LISTED RECORDS.
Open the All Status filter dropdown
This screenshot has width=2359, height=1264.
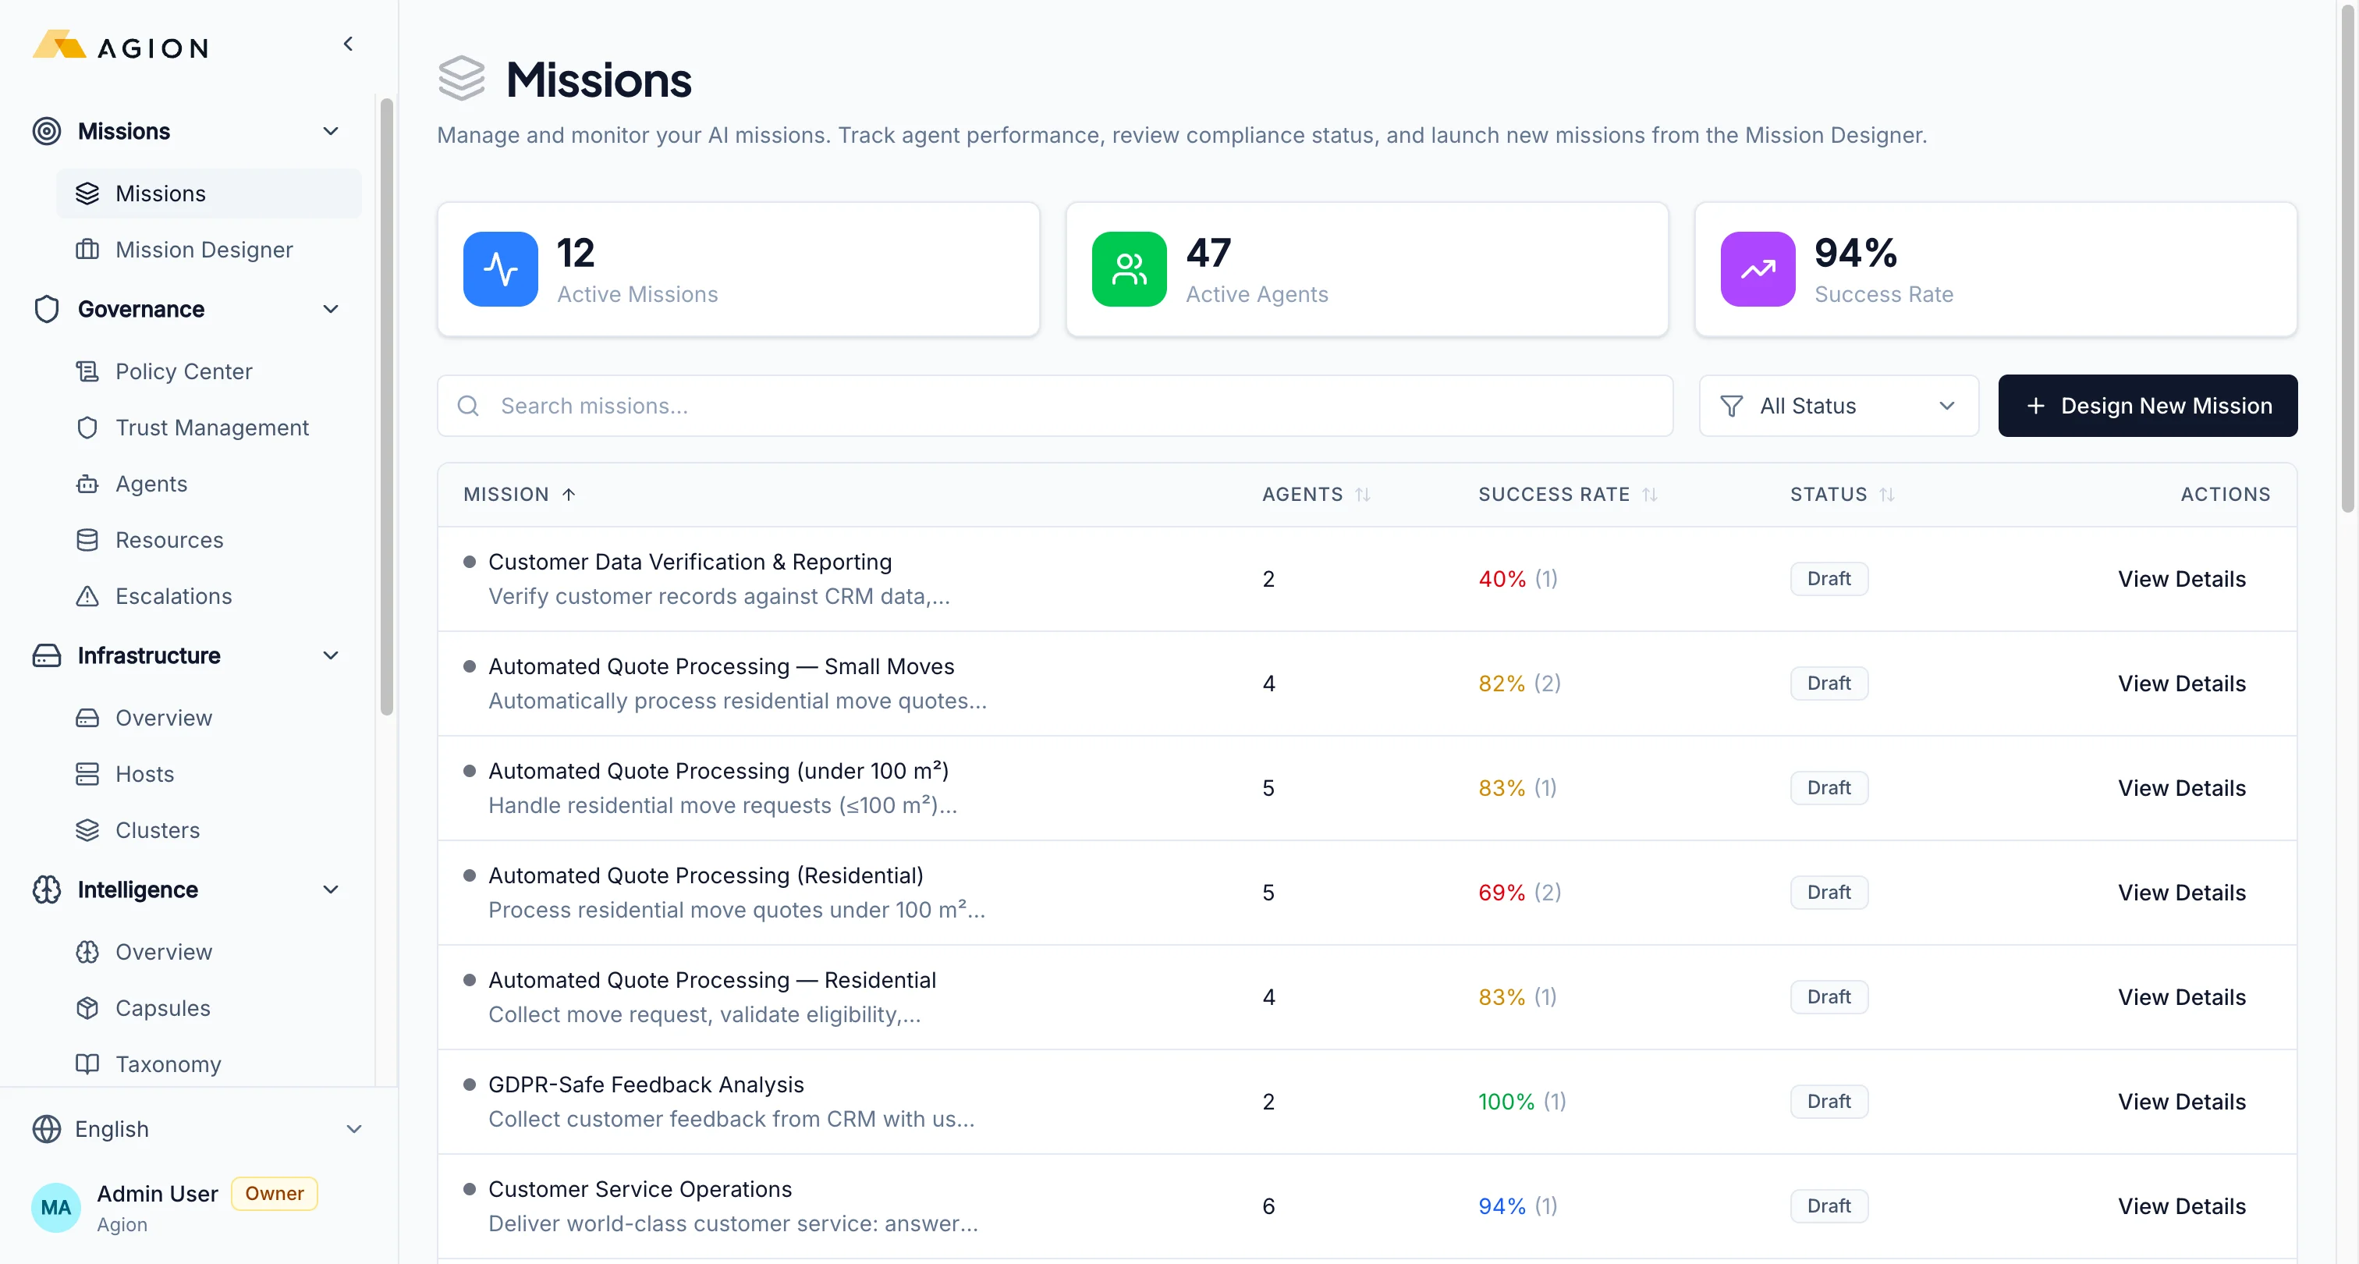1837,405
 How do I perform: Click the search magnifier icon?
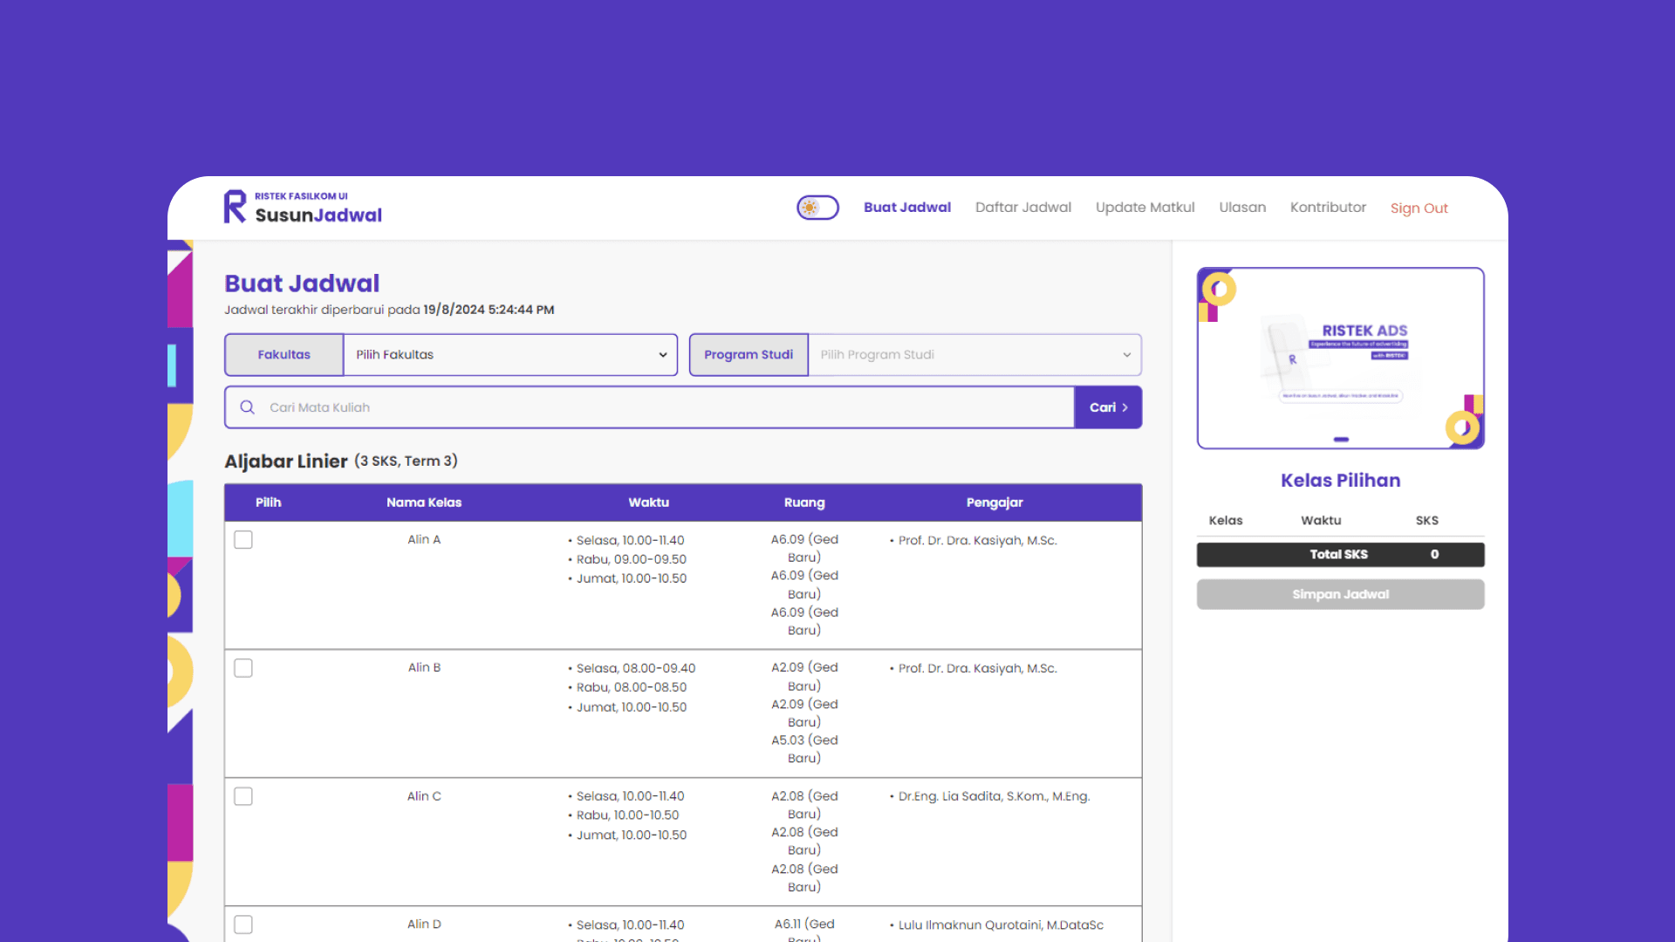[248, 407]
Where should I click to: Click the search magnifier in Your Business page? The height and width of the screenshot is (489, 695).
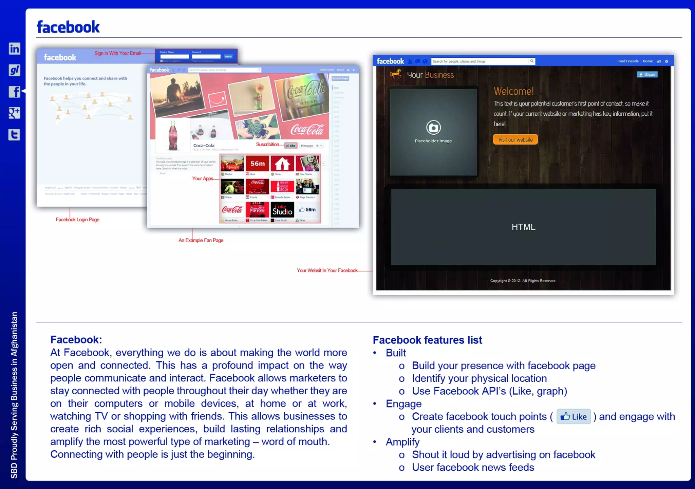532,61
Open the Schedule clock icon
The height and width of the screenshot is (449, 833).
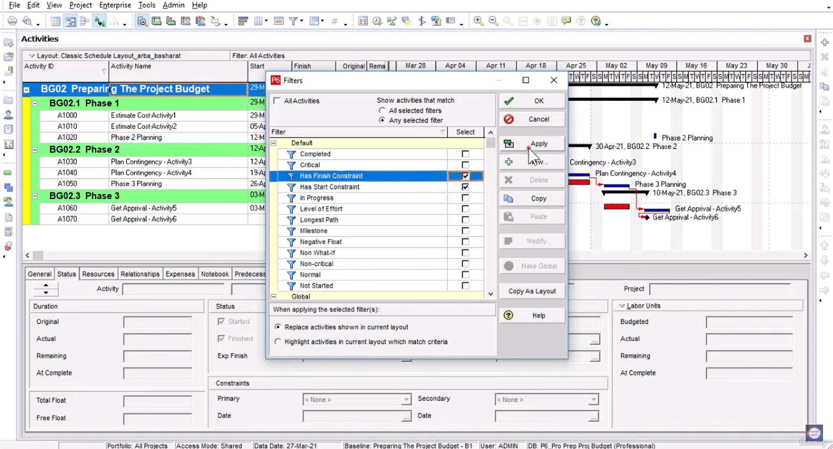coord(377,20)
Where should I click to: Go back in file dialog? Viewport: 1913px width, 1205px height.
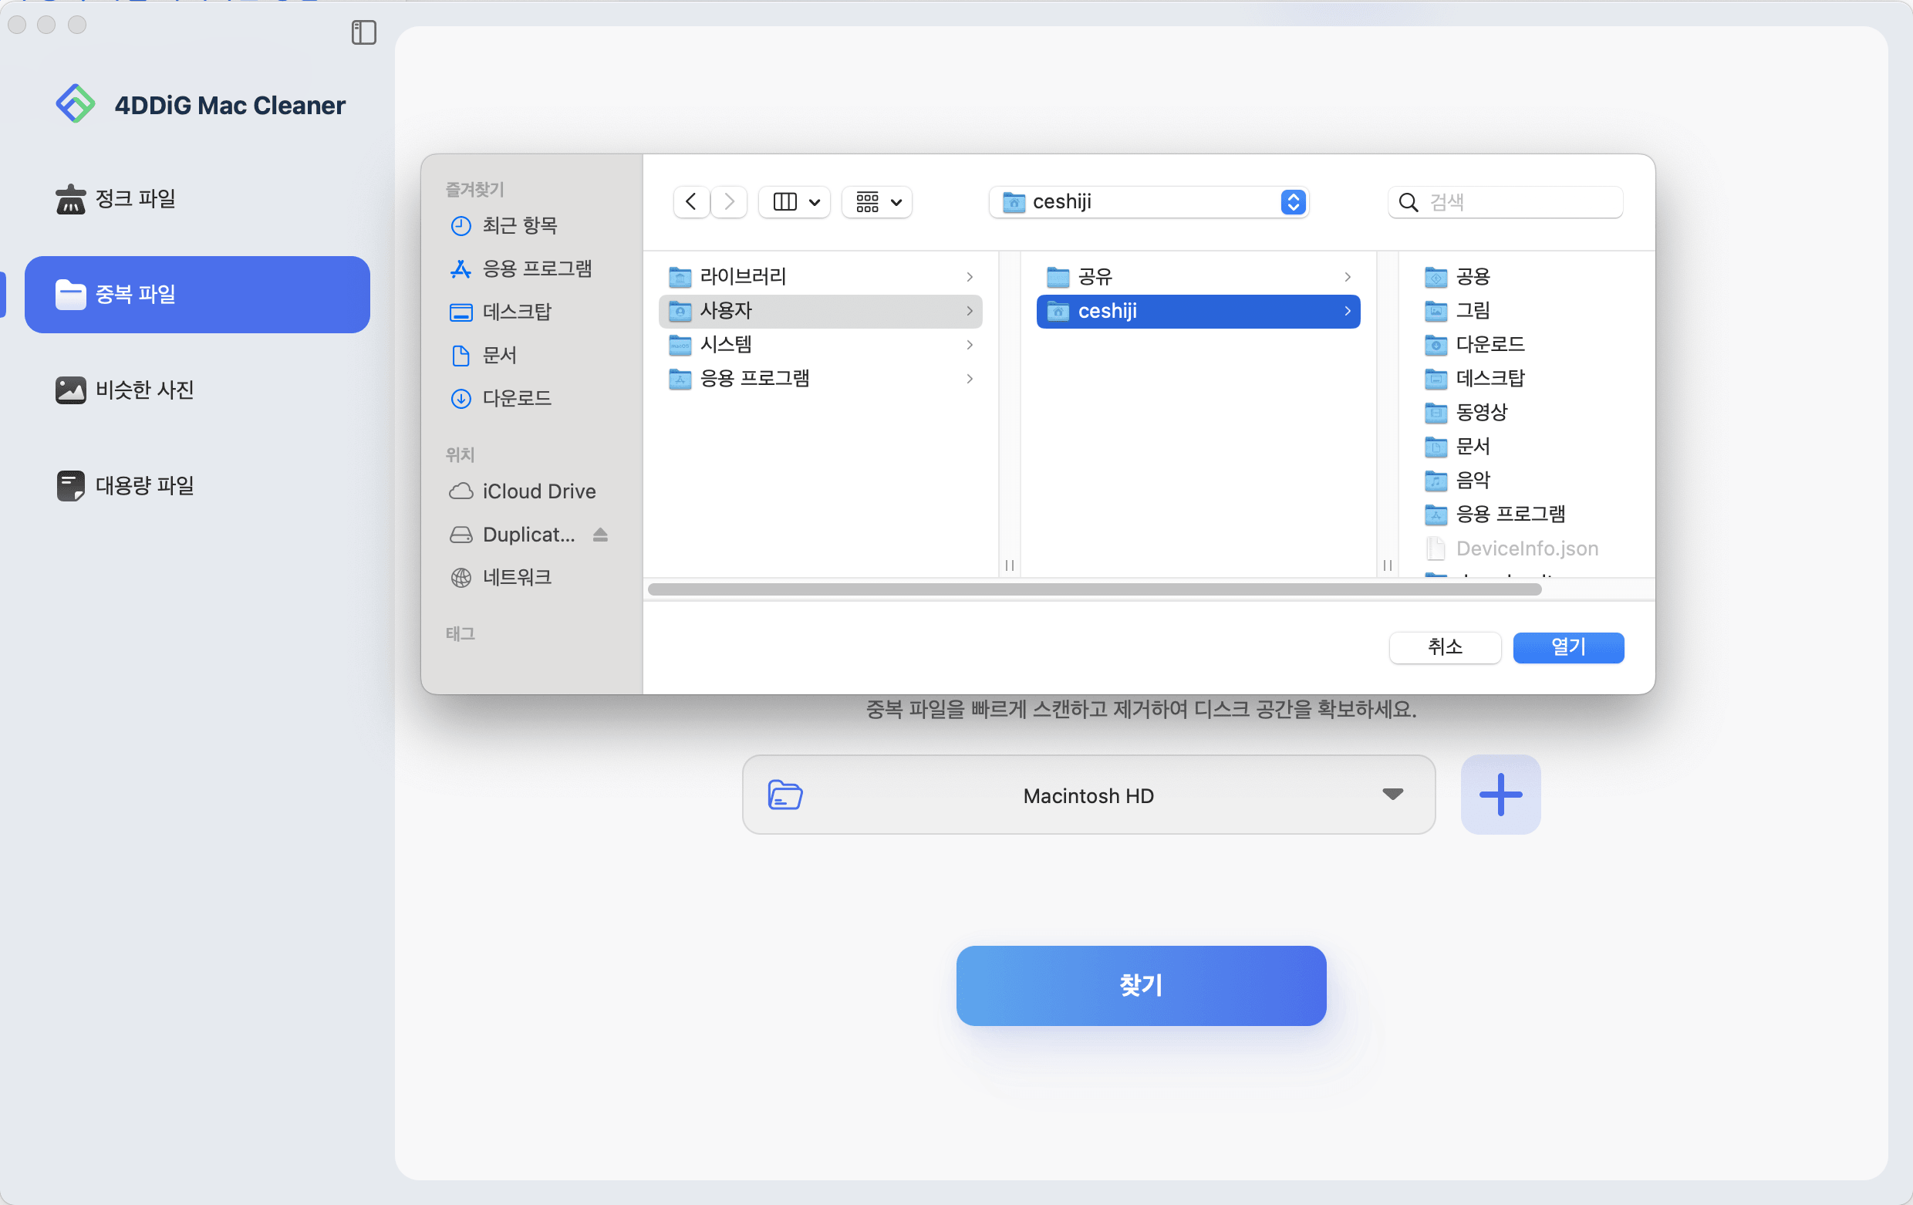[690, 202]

EXERCISE REQUIREMENTS.
Leaving out only the pictures, retype every record exactly.

RESULT OF THE EXERCISE.
Open the All Status filter dropdown
This screenshot has width=2359, height=1264.
1837,405
 How do I perform: Click the search magnifier icon?
[248, 407]
Where should I click to: Click the search magnifier in Your Business page? The height and width of the screenshot is (489, 695).
532,61
Open the Schedule clock icon
The height and width of the screenshot is (449, 833).
coord(377,20)
Where should I click to: Go back in file dialog? Viewport: 1913px width, 1205px height.
[690, 202]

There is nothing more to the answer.